Supplied data →
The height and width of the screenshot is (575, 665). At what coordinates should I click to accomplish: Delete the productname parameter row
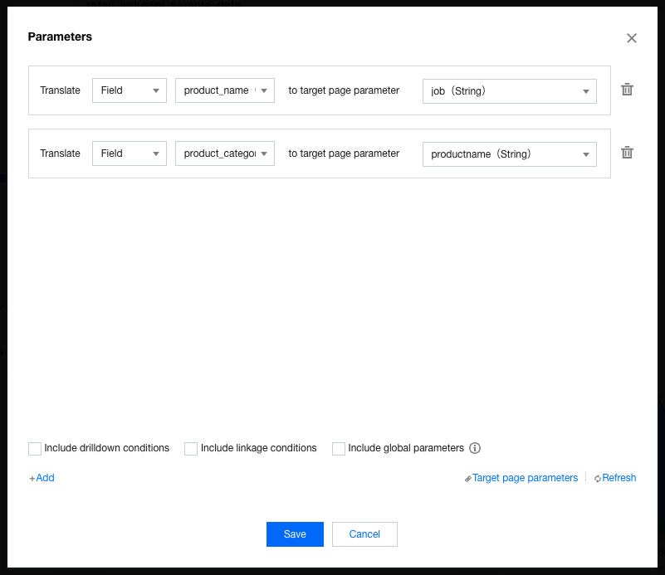click(x=627, y=153)
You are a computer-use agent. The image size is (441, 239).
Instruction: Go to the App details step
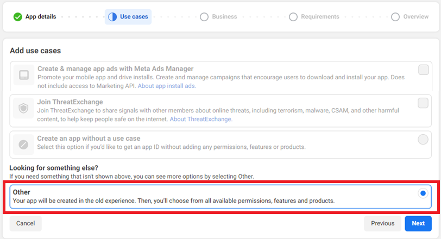tap(40, 17)
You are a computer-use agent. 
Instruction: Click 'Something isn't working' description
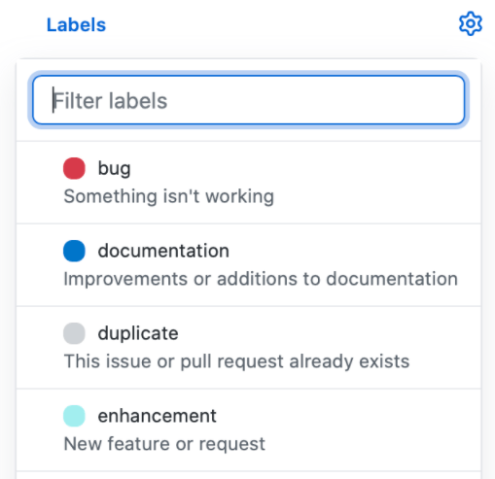click(x=169, y=196)
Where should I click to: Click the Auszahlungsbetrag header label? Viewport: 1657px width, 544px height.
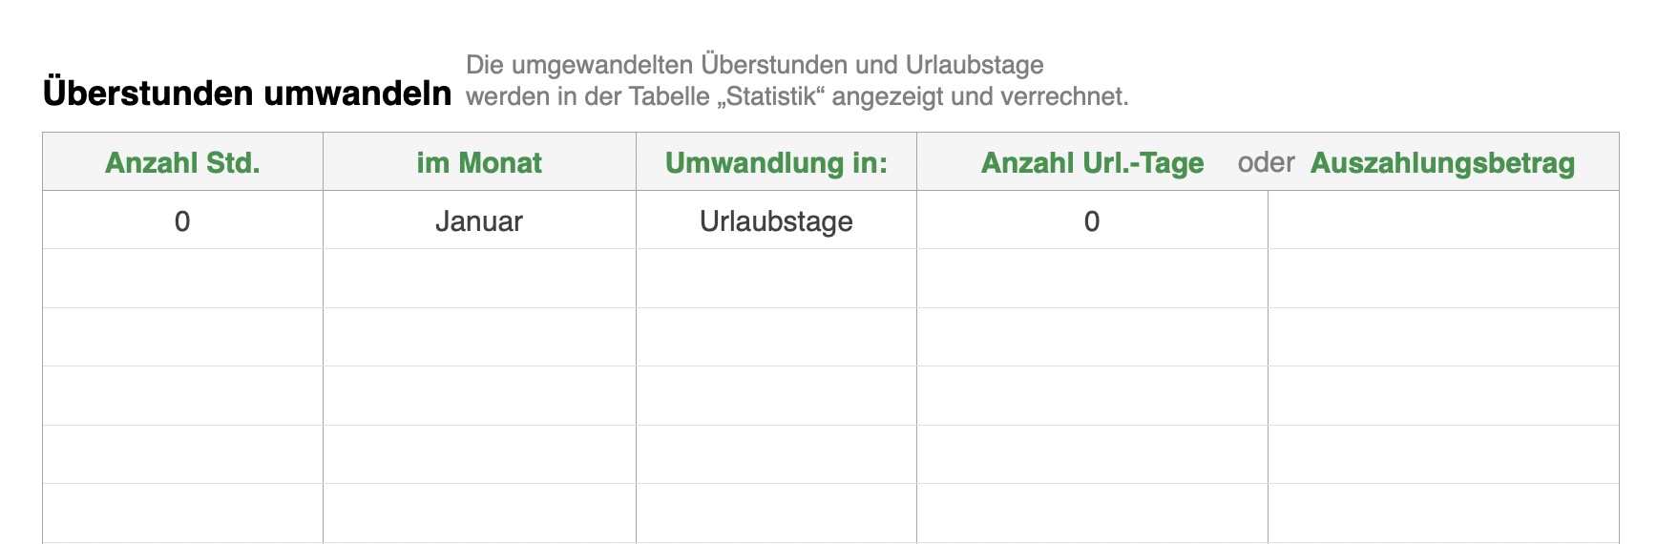[x=1442, y=162]
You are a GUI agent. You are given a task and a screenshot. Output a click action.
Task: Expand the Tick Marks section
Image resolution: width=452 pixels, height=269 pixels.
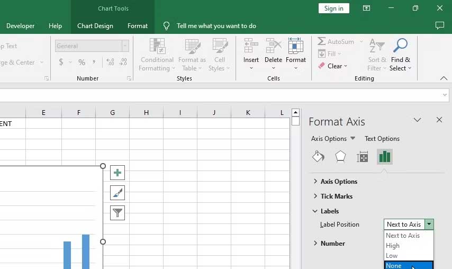point(336,196)
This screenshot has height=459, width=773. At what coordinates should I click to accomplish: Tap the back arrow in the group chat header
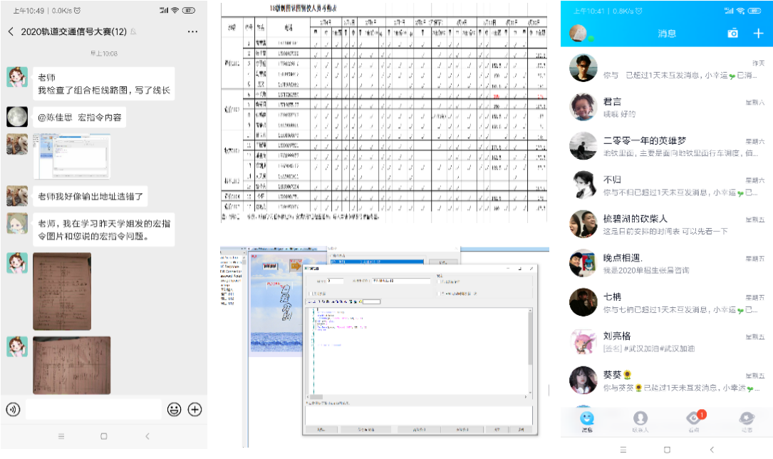pos(11,32)
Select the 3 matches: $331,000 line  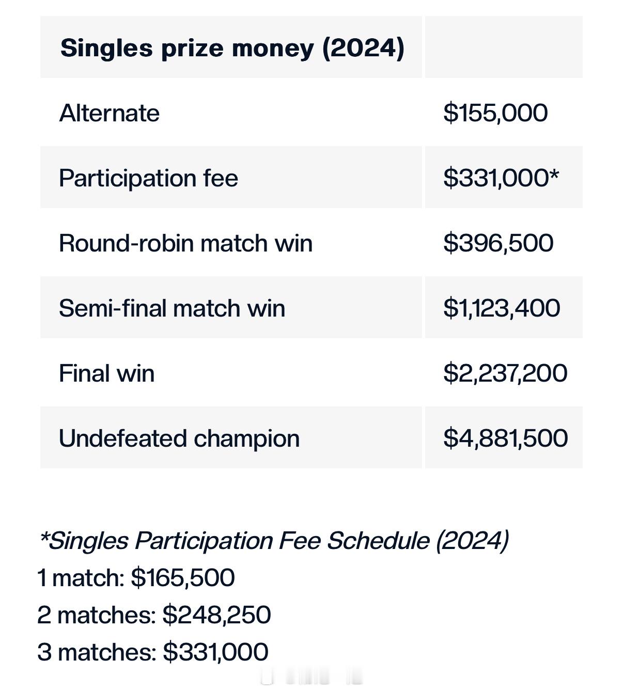153,652
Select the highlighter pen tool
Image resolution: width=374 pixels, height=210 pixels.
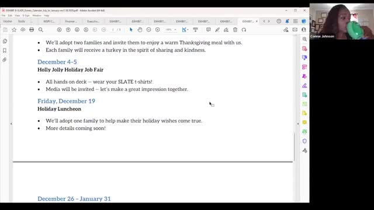217,30
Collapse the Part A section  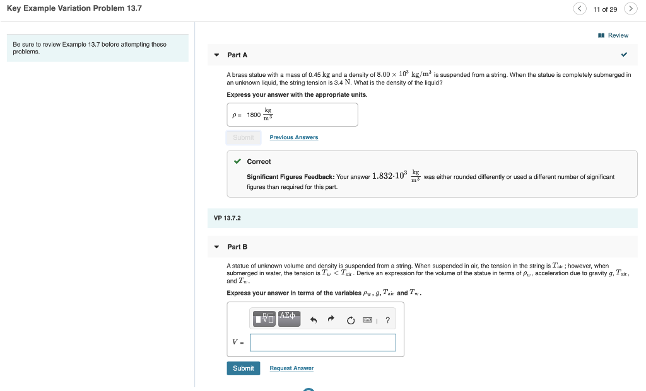(x=216, y=55)
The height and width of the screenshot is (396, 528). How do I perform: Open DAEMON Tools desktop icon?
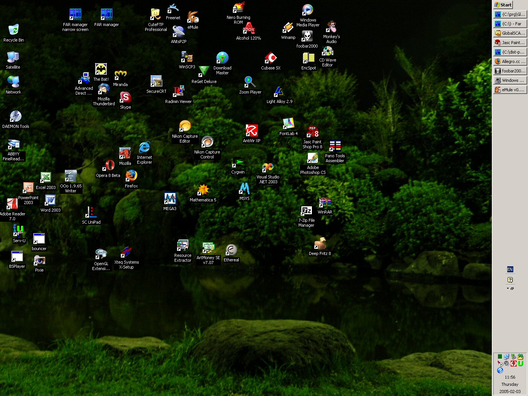click(15, 117)
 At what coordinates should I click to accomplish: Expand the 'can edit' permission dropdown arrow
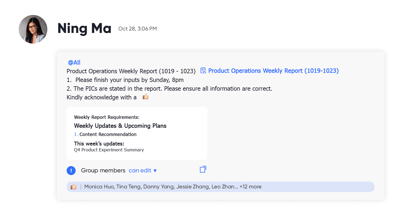point(155,171)
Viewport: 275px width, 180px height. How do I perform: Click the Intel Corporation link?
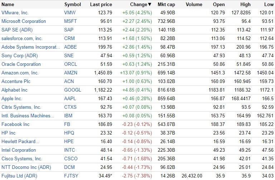pyautogui.click(x=19, y=150)
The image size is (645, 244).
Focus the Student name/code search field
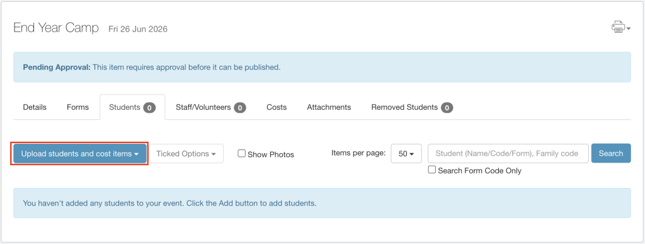508,153
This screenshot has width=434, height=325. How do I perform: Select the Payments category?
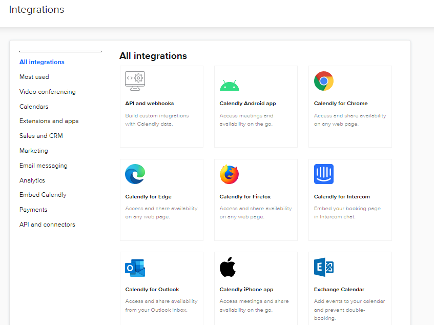[33, 210]
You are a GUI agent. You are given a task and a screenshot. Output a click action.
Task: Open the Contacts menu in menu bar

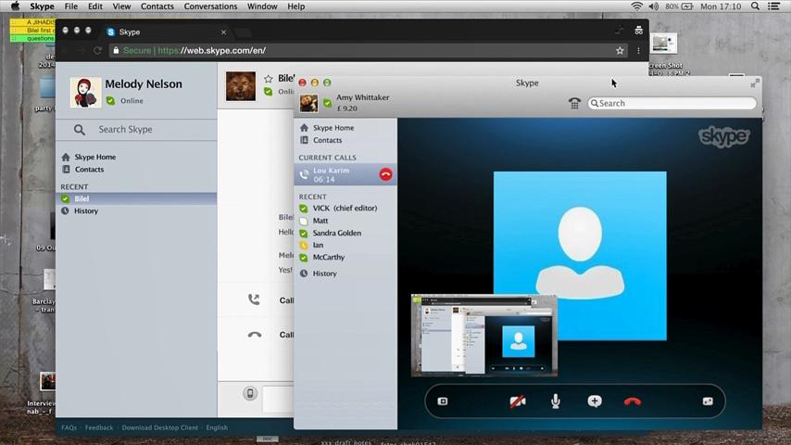[x=157, y=6]
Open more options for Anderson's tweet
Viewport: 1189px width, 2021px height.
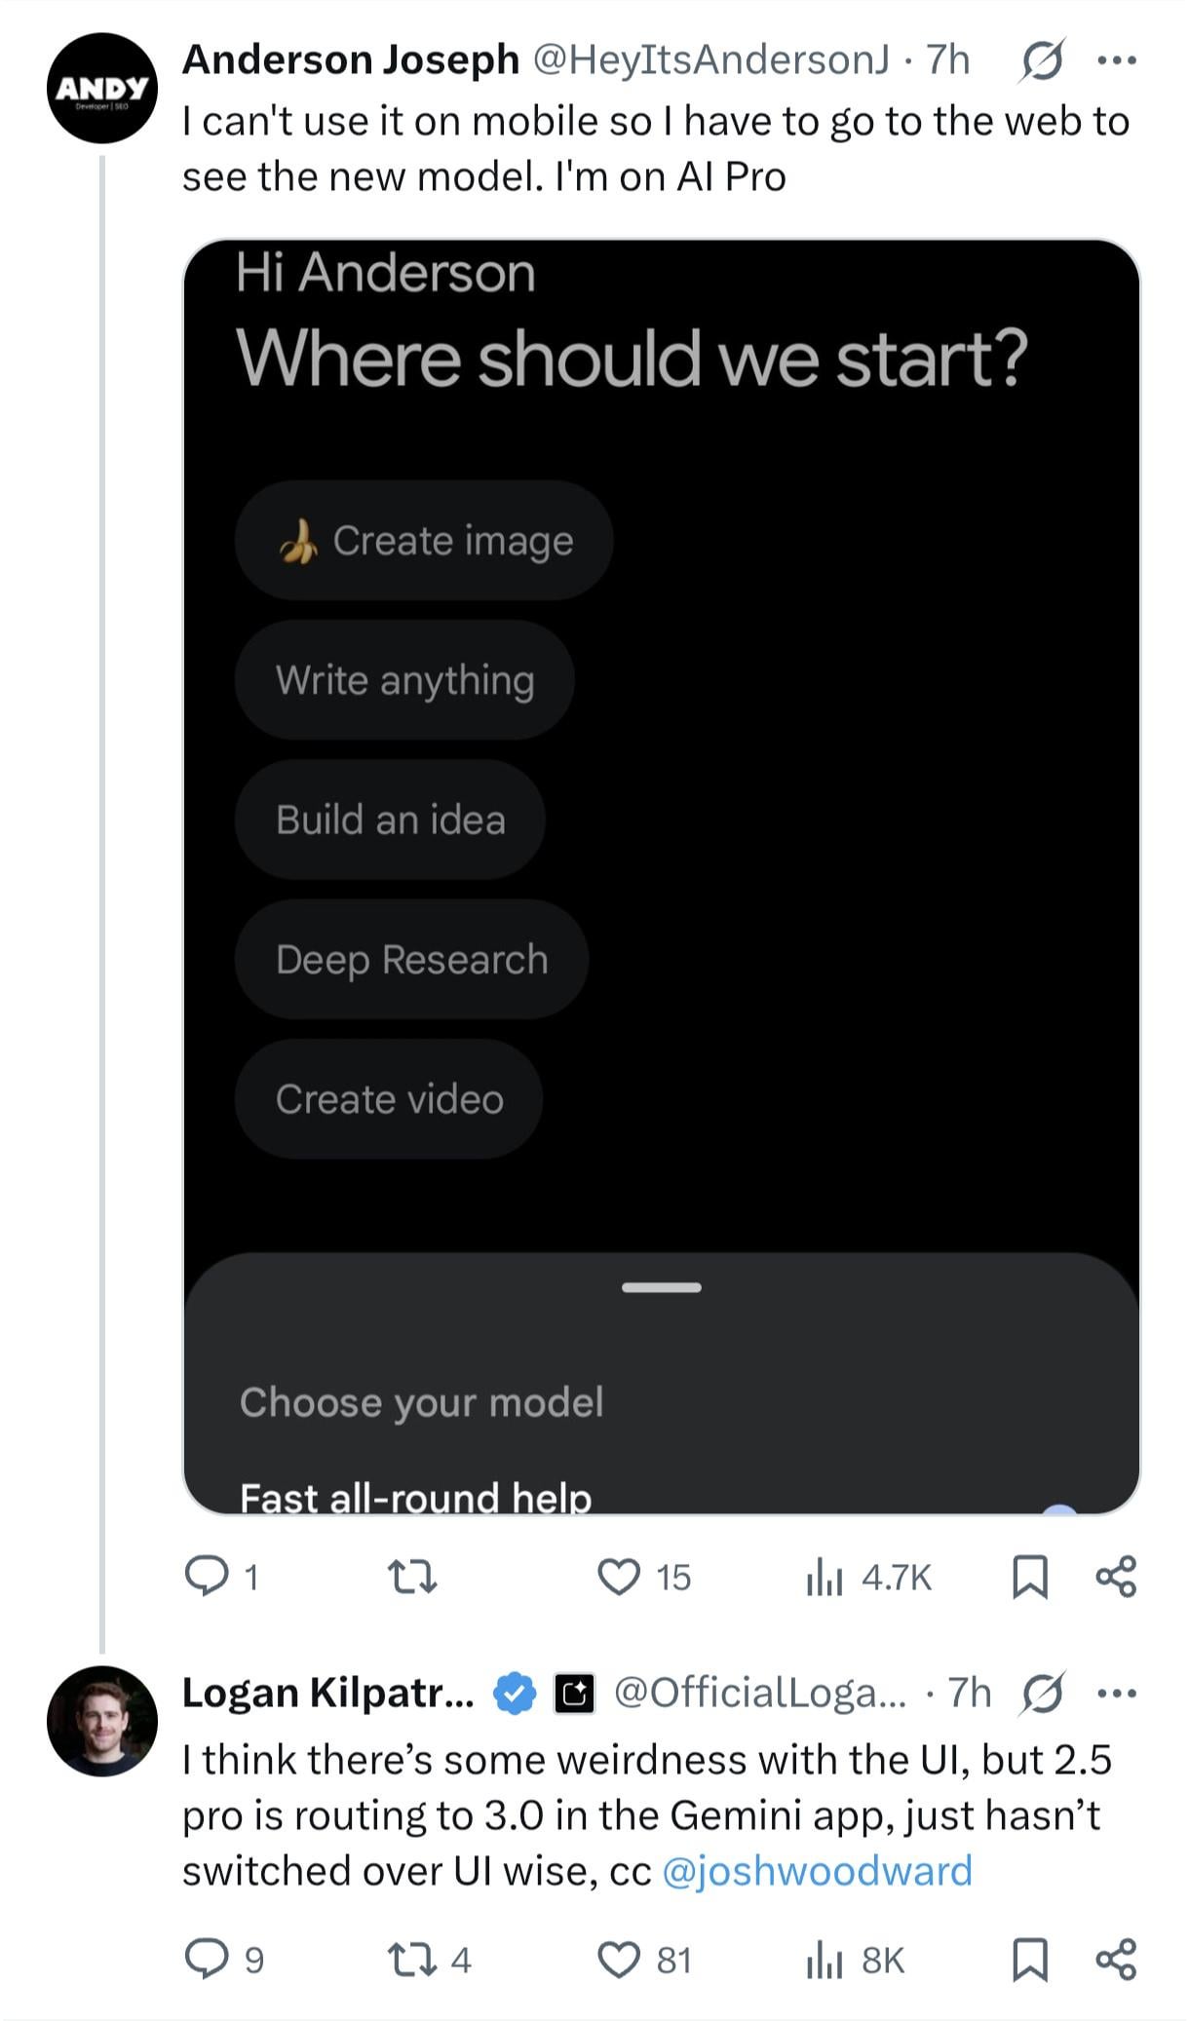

What you are asked to do →
Copy the items above word for word, starting at the line containing "You are a computer-use agent. The" and ending at the line containing "[x=1442, y=162]", with both of those lines included. Leave out the pictures.

The answer →
You are a computer-use agent. The image size is (441, 239).
Instruction: Go to the App details step
tap(40, 17)
You are a computer-use agent. 
Instruction: Click 'Something isn't working' description
click(x=169, y=196)
Where should I click to: Click the Auszahlungsbetrag header label? Viewport: 1657px width, 544px height.
[x=1442, y=162]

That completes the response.